* [REPOST] [PATCH 1/2] mm: Fix race between setting TIF_MEMDIE and __alloc_pages_high_priority().
@ 2015-08-23 7:21 Tetsuo Handa
2015-08-24 10:03 ` Michal Hocko
0 siblings, 1 reply; 5+ messages in thread
From: Tetsuo Handa @ 2015-08-23 7:21 UTC (permalink / raw)
To: mhocko, rientjes, hannes; +Cc: linux-mm
>From 4a3cf5be07a66cf3906a380e77ba5e2ac1b2b3d5 Mon Sep 17 00:00:00 2001
From: Tetsuo Handa <penguin-kernel@I-love.SAKURA.ne.jp>
Date: Sat, 1 Aug 2015 22:39:30 +0900
Subject: [PATCH 1/2] mm: Fix race between setting TIF_MEMDIE and
__alloc_pages_high_priority().
Currently, TIF_MEMDIE is checked at gfp_to_alloc_flags() which is before
calling __alloc_pages_high_priority() and at
/* Avoid allocations with no watermarks from looping endlessly */
if (test_thread_flag(TIF_MEMDIE) && !(gfp_mask & __GFP_NOFAIL))
which is after returning from __alloc_pages_high_priority(). This means
that if TIF_MEMDIE is set between returning from gfp_to_alloc_flags() and
checking test_thread_flag(TIF_MEMDIE), the allocation can fail without
calling __alloc_pages_high_priority(). We need to replace
"test_thread_flag(TIF_MEMDIE)" with "whether TIF_MEMDIE was already set
as of calling gfp_to_alloc_flags()" in order to close this race window.
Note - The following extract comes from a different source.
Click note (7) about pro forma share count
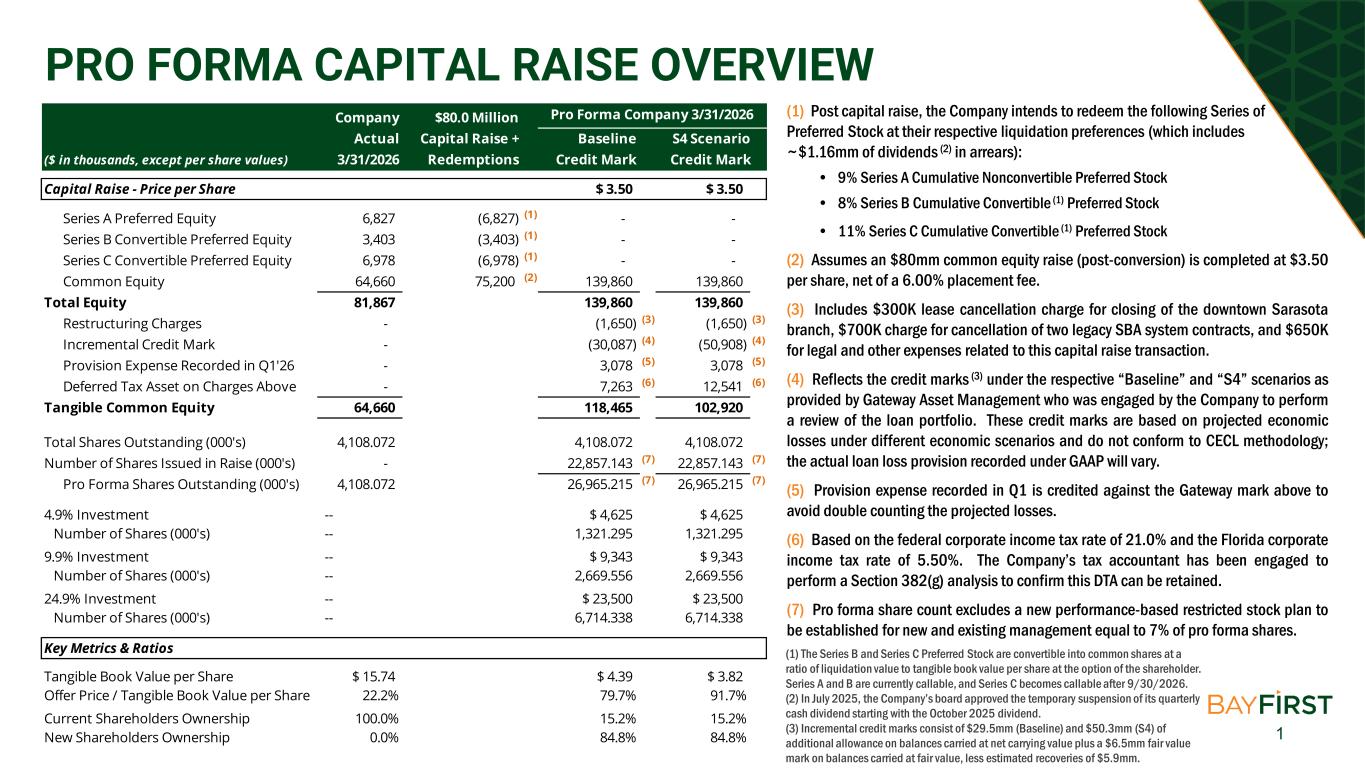[1057, 620]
Since gfp_to_alloc_flags() includes ALLOC_NO_WATERMARKS for several cases,
it will be more correct to replace "test_thread_flag(TIF_MEMDIE)" with
"whether gfp_to_alloc_flags() included ALLOC_NO_WATERMARKS" because the
purpose of test_thread_flag(TIF_MEMDIE) is to give up immediately if
__alloc_pages_high_priority() failed.
Note that we could simply do
if (alloc_flags & ALLOC_NO_WATERMARKS) {
ac->zonelist = node_zonelist(numa_node_id(), gfp_mask);
page = __alloc_pages_high_priority(gfp_mask, order, ac);
if (page)
goto got_pg;
WARN_ON_ONCE(!wait && (gfp_mask & __GFP_NOFAIL));
goto nopage;
}
instead of changing to
if ((alloc_flags & ALLOC_NO_WATERMARKS) && !(gfp_mask & __GFP_NOFAIL))
goto nopage;
if we can duplicate
if (!wait) {
WARN_ON_ONCE(gfp_mask & __GFP_NOFAIL);
goto nopage;
}
.
Signed-off-by: Tetsuo Handa <penguin-kernel@I-love.SAKURA.ne.jp>
---
mm/page_alloc.c | 2 +-
1 file changed, 1 insertion(+), 1 deletion(-)
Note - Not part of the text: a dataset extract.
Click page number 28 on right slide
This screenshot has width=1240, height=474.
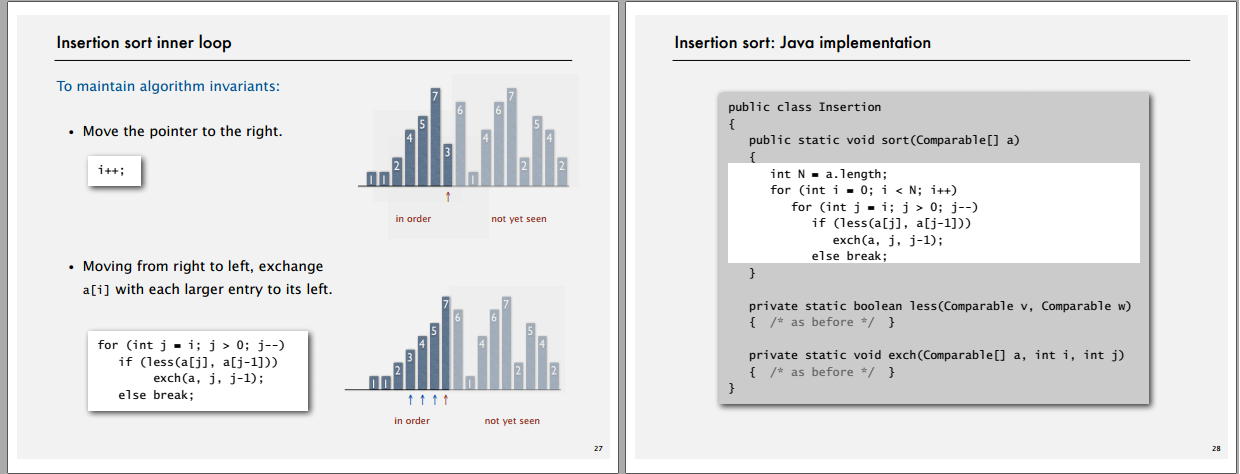(1216, 448)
diff --git a/mm/page_alloc.c b/mm/page_alloc.c
index 4b220cb..37a0390 100644
--- a/mm/page_alloc.c
+++ b/mm/page_alloc.c
@@ -3085,7 +3085,7 @@ retry:
goto nopage;
/* Avoid allocations with no watermarks from looping endlessly */
- if (test_thread_flag(TIF_MEMDIE) && !(gfp_mask & __GFP_NOFAIL))
+ if ((alloc_flags & ALLOC_NO_WATERMARKS) && !(gfp_mask & __GFP_NOFAIL))
goto nopage;
/*
--
1.8.3.1
--
To unsubscribe, send a message with 'unsubscribe linux-mm' in
the body to majordomo@kvack.org. For more info on Linux MM,
see: http://www.linux-mm.org/ .
Don't email: <a href=mailto:"dont@kvack.org"> email@kvack.org </a>
^ permalink raw reply related [flat|nested] 5+ messages in thread
* Re: [REPOST] [PATCH 1/2] mm: Fix race between setting TIF_MEMDIE and __alloc_pages_high_priority().
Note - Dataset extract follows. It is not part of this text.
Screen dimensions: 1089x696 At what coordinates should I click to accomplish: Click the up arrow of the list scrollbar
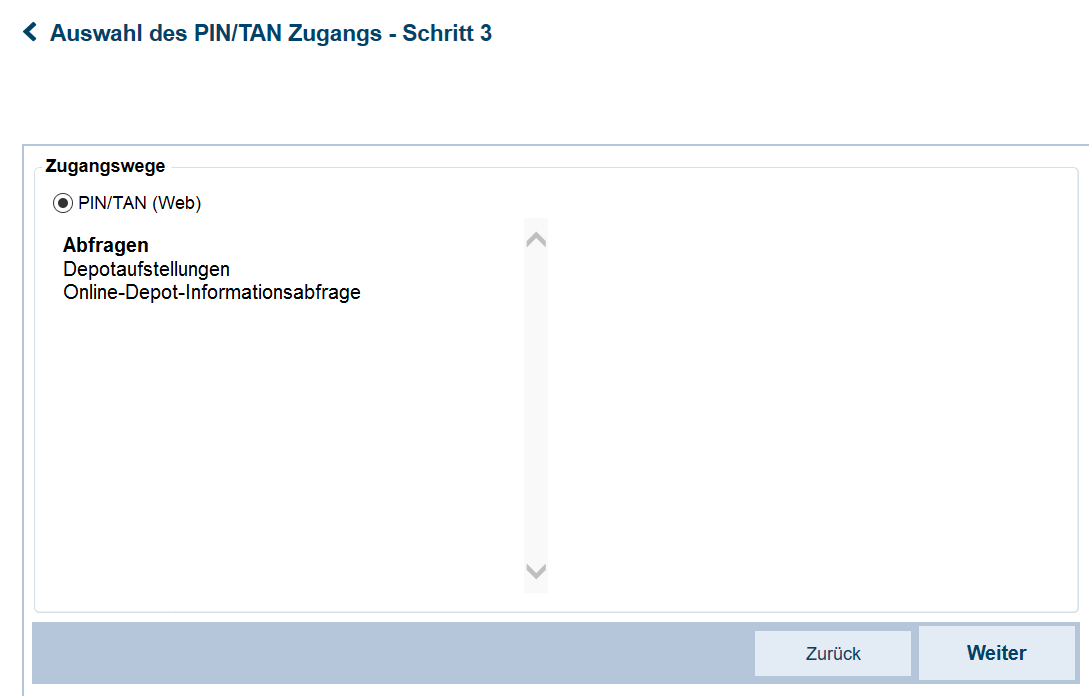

2015-08-23 7:21 [REPOST] [PATCH 1/2] mm: Fix race between setting TIF_MEMDIE and __alloc_pages_high_priority() Tetsuo Handa
@ 2015-08-24 10:03 ` Michal Hocko
2015-08-24 12:52 ` Tetsuo Handa
0 siblings, 1 reply; 5+ messages in thread
From: Michal Hocko @ 2015-08-24 10:03 UTC (permalink / raw)
To: Tetsuo Handa; +Cc: rientjes, hannes, linux-mm
On Sun 23-08-15 16:21:41, Tetsuo Handa wrote:
> >From 4a3cf5be07a66cf3906a380e77ba5e2ac1b2b3d5 Mon Sep 17 00:00:00 2001
> From: Tetsuo Handa <penguin-kernel@I-love.SAKURA.ne.jp>
> Date: Sat, 1 Aug 2015 22:39:30 +0900
> Subject: [PATCH 1/2] mm: Fix race between setting TIF_MEMDIE and
> __alloc_pages_high_priority().
>
> Currently, TIF_MEMDIE is checked at gfp_to_alloc_flags() which is before
> calling __alloc_pages_high_priority() and at
>
> /* Avoid allocations with no watermarks from looping endlessly */
> if (test_thread_flag(TIF_MEMDIE) && !(gfp_mask & __GFP_NOFAIL))
>
> which is after returning from __alloc_pages_high_priority(). This means
> that if TIF_MEMDIE is set between returning from gfp_to_alloc_flags() and
> checking test_thread_flag(TIF_MEMDIE), the allocation can fail without
> calling __alloc_pages_high_priority(). We need to replace
> "test_thread_flag(TIF_MEMDIE)" with "whether TIF_MEMDIE was already set
> as of calling gfp_to_alloc_flags()" in order to close this race window.
>
> Since gfp_to_alloc_flags() includes ALLOC_NO_WATERMARKS for several cases,
> it will be more correct to replace "test_thread_flag(TIF_MEMDIE)" with
> "whether gfp_to_alloc_flags() included ALLOC_NO_WATERMARKS" because the
> purpose of test_thread_flag(TIF_MEMDIE) is to give up immediately if
> __alloc_pages_high_priority() failed.
Yes TIF_MEMDIE setting is inherently racy. We will fail the allocation
without diving into reserves. Why is that a problem?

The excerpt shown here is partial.